Mahler Symphony no. 9 - Vienna Philharmonic Orchestra - Leonard Bernstein © Michael Li

Sans conteste, Klaus Mäkelä se situe résolument sur ce versant délié des masses et des enjambements, et où l’orchestre même aux moments fougueux, résonne plus qu’il ne rugit, tinte plus qu’il ne gronde. Conformément à sa pente naturelle, qui est la limpidité des pupitres d’orchestre envisagés comme autant de voix et travaillés chacun d’entre eux dans une intention d’idiosyncrasie manifeste et dynamique. Et on aura beau me dire que son maître Jorma Panula n’a jamais formé ses élèves dans une visée uniforme, je note cette option commune, à des niveaux différents, de tous ses « disciples » : voir, dans un style certes différents, la même clarté des lignes et comme une sorte de polyphonie orchestrale appuyée, chez Mikko Franck. Chez Mahler, j’ose prétendre que ces qualités sont non pas sine qua non (l’autre versant, celui de la masse orchestrale dominante use d’un idiome certainement recevable et qui a donné de grands moments) mais qu’en tous cas elles permettent de se tenir de plain-pied avec ce langage de claire profondeur que manie l’orchestre mahlérien, aucunement aux prises de la moindre brume.

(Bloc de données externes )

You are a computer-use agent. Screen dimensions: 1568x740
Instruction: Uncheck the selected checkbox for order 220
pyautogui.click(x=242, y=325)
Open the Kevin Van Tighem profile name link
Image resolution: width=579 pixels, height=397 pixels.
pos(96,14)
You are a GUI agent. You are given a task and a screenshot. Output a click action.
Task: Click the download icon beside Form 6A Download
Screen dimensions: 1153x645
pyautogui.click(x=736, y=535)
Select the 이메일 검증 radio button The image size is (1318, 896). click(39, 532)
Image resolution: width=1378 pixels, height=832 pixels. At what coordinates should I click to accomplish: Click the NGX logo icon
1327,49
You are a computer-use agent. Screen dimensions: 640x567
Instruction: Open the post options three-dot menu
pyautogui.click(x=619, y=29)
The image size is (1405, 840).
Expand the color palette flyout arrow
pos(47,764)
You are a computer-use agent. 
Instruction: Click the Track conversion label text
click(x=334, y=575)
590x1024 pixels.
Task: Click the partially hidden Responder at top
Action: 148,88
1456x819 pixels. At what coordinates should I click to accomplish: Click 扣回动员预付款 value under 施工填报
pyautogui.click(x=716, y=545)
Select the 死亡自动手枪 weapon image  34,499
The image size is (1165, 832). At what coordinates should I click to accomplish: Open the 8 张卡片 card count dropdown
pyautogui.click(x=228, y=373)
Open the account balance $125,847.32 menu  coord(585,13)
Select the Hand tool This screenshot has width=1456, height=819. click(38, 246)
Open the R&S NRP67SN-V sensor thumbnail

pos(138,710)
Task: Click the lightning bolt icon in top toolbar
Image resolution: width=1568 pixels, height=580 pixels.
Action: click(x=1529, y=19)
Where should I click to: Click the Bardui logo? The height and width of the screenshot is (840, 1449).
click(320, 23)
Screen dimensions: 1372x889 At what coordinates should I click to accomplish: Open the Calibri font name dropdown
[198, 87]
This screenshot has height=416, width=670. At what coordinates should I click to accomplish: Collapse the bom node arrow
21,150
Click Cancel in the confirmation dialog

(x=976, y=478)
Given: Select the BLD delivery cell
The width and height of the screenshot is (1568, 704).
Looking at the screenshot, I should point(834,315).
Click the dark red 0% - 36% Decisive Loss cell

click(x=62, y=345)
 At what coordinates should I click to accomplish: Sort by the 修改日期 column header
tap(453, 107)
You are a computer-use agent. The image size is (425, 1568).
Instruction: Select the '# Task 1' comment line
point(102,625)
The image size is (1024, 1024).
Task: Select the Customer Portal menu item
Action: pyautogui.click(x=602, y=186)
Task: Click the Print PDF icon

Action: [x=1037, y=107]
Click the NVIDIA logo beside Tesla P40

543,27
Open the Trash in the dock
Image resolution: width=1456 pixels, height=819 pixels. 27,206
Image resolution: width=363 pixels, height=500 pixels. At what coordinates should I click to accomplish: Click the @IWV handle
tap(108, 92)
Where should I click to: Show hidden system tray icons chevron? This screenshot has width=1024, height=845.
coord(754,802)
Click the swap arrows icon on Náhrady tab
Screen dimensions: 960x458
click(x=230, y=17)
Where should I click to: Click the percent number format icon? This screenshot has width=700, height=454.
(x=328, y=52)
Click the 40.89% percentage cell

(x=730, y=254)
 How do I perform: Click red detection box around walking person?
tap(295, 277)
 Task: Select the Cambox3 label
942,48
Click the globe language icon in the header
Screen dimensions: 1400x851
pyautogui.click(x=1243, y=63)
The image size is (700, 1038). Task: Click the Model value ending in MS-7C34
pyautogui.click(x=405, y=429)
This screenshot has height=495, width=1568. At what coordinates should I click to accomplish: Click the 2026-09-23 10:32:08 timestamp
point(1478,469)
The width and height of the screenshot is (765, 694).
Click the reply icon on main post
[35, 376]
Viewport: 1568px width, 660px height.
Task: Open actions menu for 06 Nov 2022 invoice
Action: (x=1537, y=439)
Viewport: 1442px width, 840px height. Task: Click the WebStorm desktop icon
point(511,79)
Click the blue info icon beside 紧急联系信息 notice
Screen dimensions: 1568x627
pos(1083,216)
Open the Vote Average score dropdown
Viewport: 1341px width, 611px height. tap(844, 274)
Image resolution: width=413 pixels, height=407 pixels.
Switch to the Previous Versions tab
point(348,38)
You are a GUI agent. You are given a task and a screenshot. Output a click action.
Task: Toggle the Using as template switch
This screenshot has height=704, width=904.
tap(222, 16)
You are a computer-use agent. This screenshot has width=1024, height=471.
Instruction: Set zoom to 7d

C’est pour cette raison que comme beaucoup d’autres, personnellement je considère Bernstein comme celui qui a le mieux réussi à entrer en intime connivence avec ce dernier grand massif symphonique du XIXe, en fait à cheval (d’arçon) avec un XXe siècle où bientôt Chostakovitch va entrer en scène, en 1926, avec le premier jalon d’un cycle symphonique unique en son genre et qui doit d’ailleurs tant à Mahler.

 Dans l'œuvre de Mahler, la Neuvième est une symphonie-monde, ou plutôt des mondes à la fois juxtaposés et liés en une même symphonie où, en près d’une heure trente, en des proportions considérables donc, se déploient des paysages aussi contrastés que puissamment cohérents, enserrés dans une structure qui dit pour autant un cheminement, celui de cette quête de l’apaisement, d’une ataraxie qui n’est pas illusoire quand on se fie à l’achèvement du voyage que marque l’adagio final. Je m’interroge : faut-il n’avoir vraiment rien à dire et être agi par d’autres soubassements rhétoriques pour trouver dans l’approche de l’Andante comodo initial par Mäkelä, une « lecture analytique […] hélas ! truffée de fantaisies ». Vraiment… on n’est plus dans le sérieux d’une écoute attentive quand on écrit de telles choses, car rien de fantaisiste dans les accents envisagés par Mäkelä : avez-vous déjà écouté Bernstein dans la même page ? Vous critiqueriez alors la fanfreluche. Soyons sérieux par conséquent, essayons, efforçons-nous de le rester, car tout cela engage une écoute réelle, si on en est capable. Lesdits « accents » et autres « nuances » ne relèvent aucunement de la moindre « sophistication » : il faut lire une partition de Mahler dans le souci de la vouer au relief que ne cessait d’exiger le compositeur lui-même de la part des musiciens, à la tête des orchestres dont il eut la charge ou qu’il dirigea ponctuellement dans ses propres symphonies, à Vienne ou aux États-Unis (avec une réputation autocratique qui paraît-il n’était pas usurpée).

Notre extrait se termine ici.